## [Extrait de la source]
▼

Retraite : faire la réforme malgré la grève
La journée de grèves contre la réforme des retraites du 7 septembre s'annonce comme le point d'orgue de la contestation syndicale contre le projet du gouvernement. Rejetant en bloc le report de l'âge légal de 60 à 62 ans et le report de l'âge de la retraite à taux plein de 65 à 67 ans, les syndicats sont pourtant à l'opposé de ce qu'il faudrait faire pour sauver notre système de retraites et de ce qui est mis en œuvre ailleurs en Europe, comme en Allemagne où l'âge de départ est progressivement porté de 65 à 67 ans. La seule solution : préparer la convergence vers un régime universel public-privé, soutenable sur le long terme en tenant compte de l'allongement de l'espérance de vie.
Réformer, nous n'avons pas d'autre choix !

▲

## [Entrées affichées]

▼

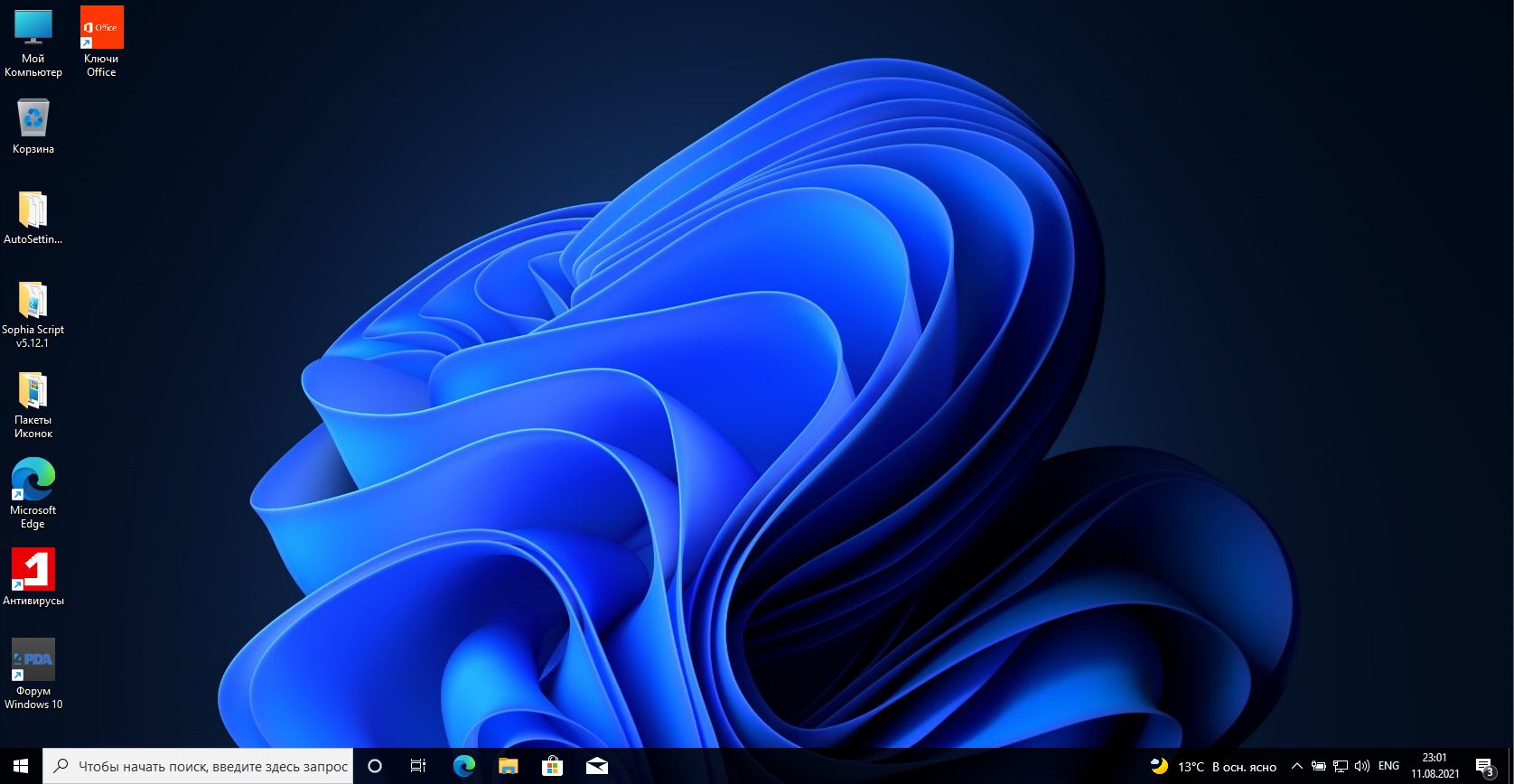The image size is (1514, 784).
Task: Open the Start menu
Action: 21,766
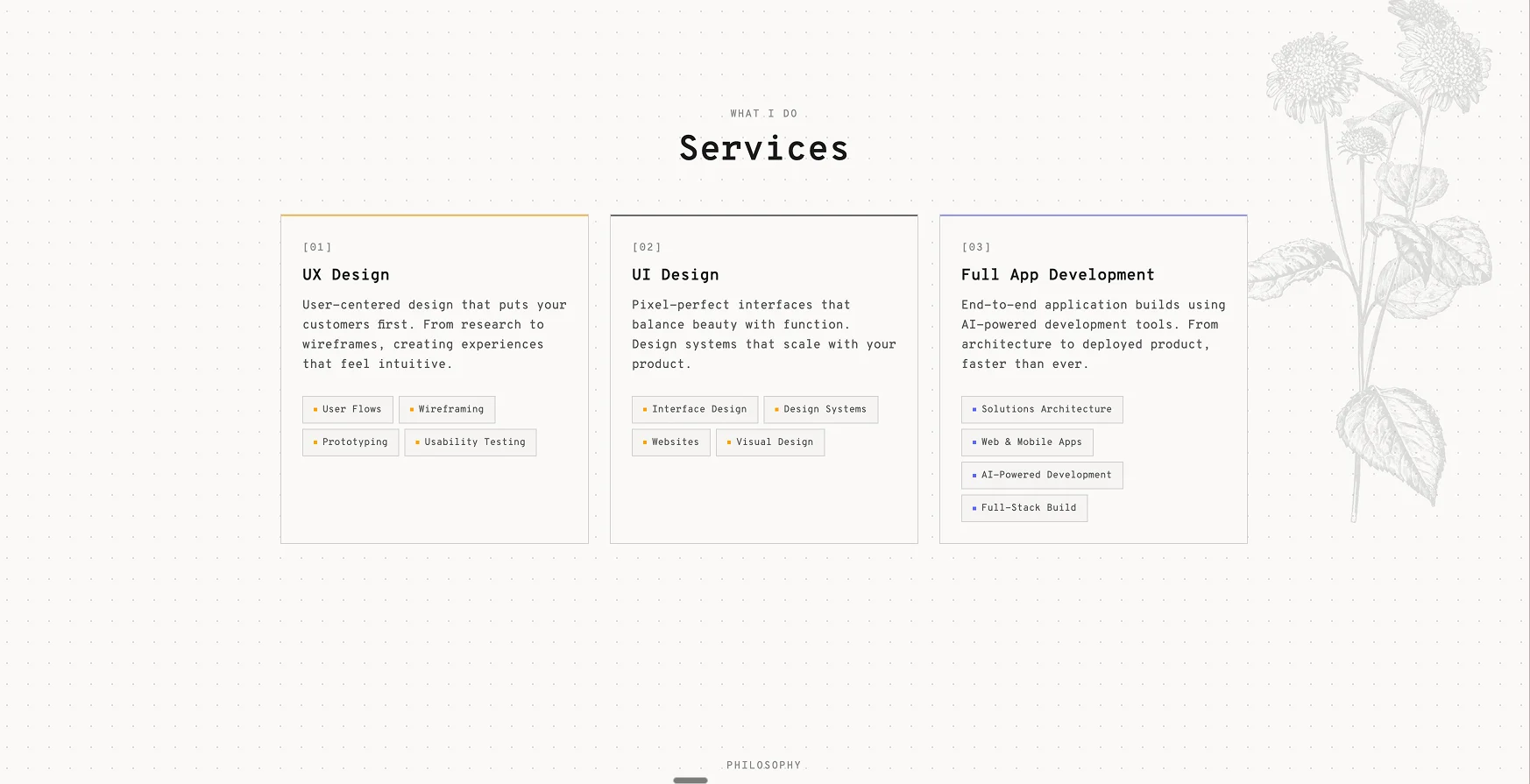Click the gray scroll handle at bottom
This screenshot has height=784, width=1530.
(x=691, y=780)
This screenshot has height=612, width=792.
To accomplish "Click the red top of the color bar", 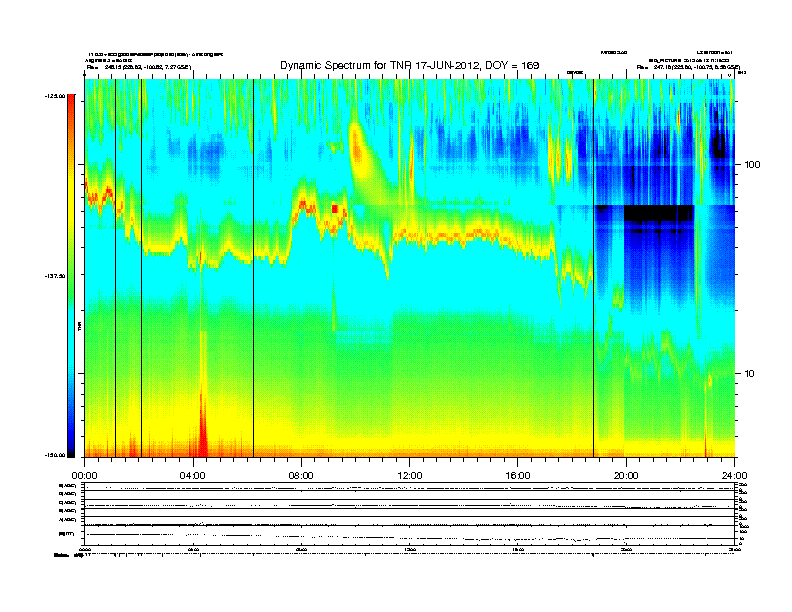I will 71,112.
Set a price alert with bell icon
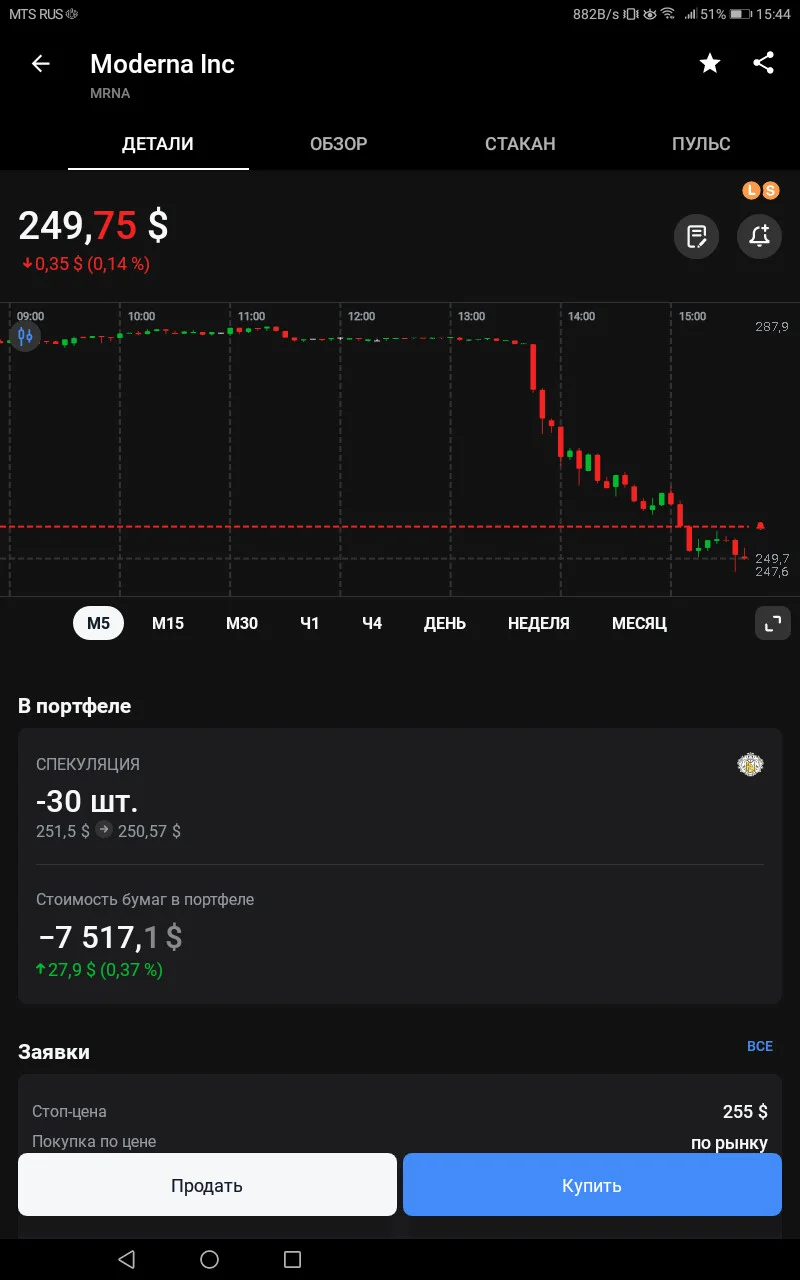The image size is (800, 1280). click(x=759, y=237)
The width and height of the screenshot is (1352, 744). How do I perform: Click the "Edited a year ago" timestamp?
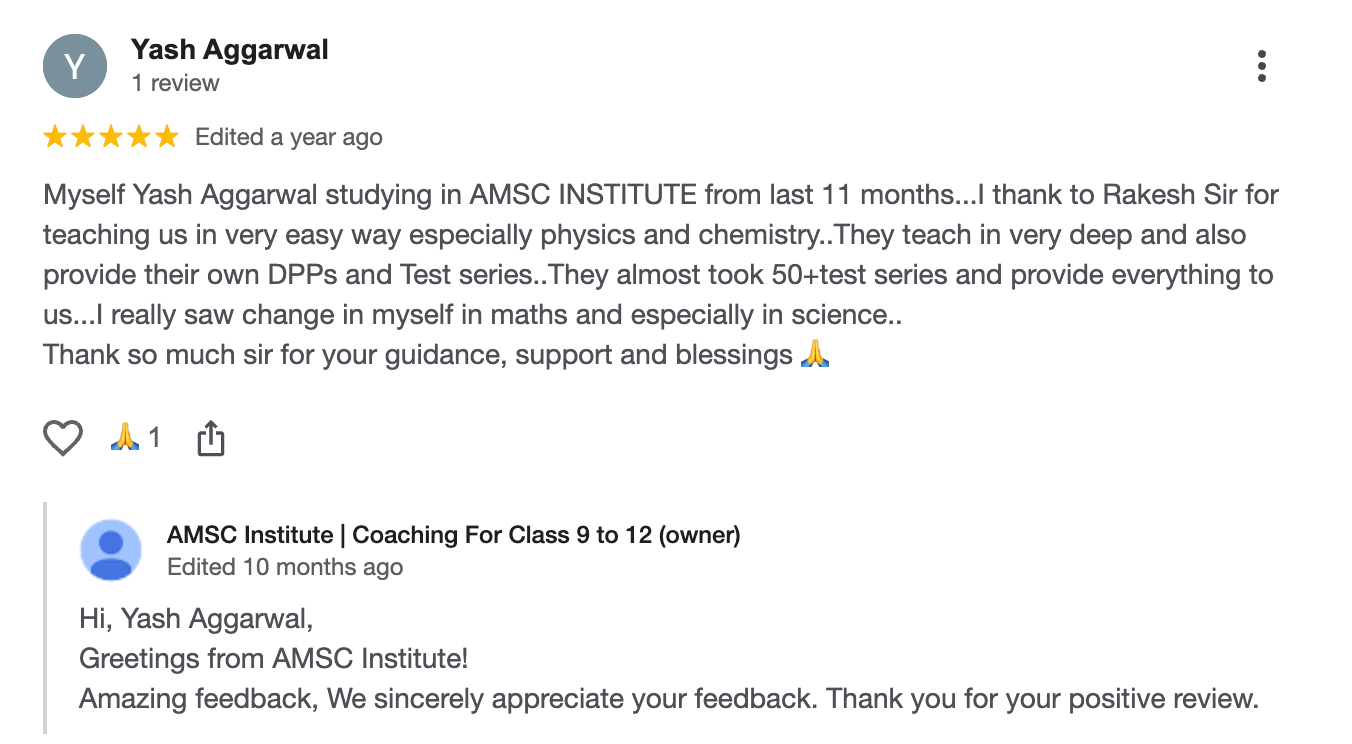(x=289, y=137)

▲

## [Problème posé]
Reprenez le passage de l'extrait sur la réforme des retraites compris entre « Retraite : faire » et « d'autre choix ! », bornes incluses, en le mettant à jour : remplacez « Allemagne » par « Suède ».

## [Réponse attendue]
Retraite : faire la réforme malgré la grève
La journée de grèves contre la réforme des retraites du 7 septembre s'annonce comme le point d'orgue de la contestation syndicale contre le projet du gouvernement. Rejetant en bloc le report de l'âge légal de 60 à 62 ans et le report de l'âge de la retraite à taux plein de 65 à 67 ans, les syndicats sont pourtant à l'opposé de ce qu'il faudrait faire pour sauver notre système de retraites et de ce qui est mis en œuvre ailleurs en Europe, comme en Suède où l'âge de départ est progressivement porté de 65 à 67 ans. La seule solution : préparer la convergence vers un régime universel public-privé, soutenable sur le long terme en tenant compte de l'allongement de l'espérance de vie.
Réformer, nous n'avons pas d'autre choix !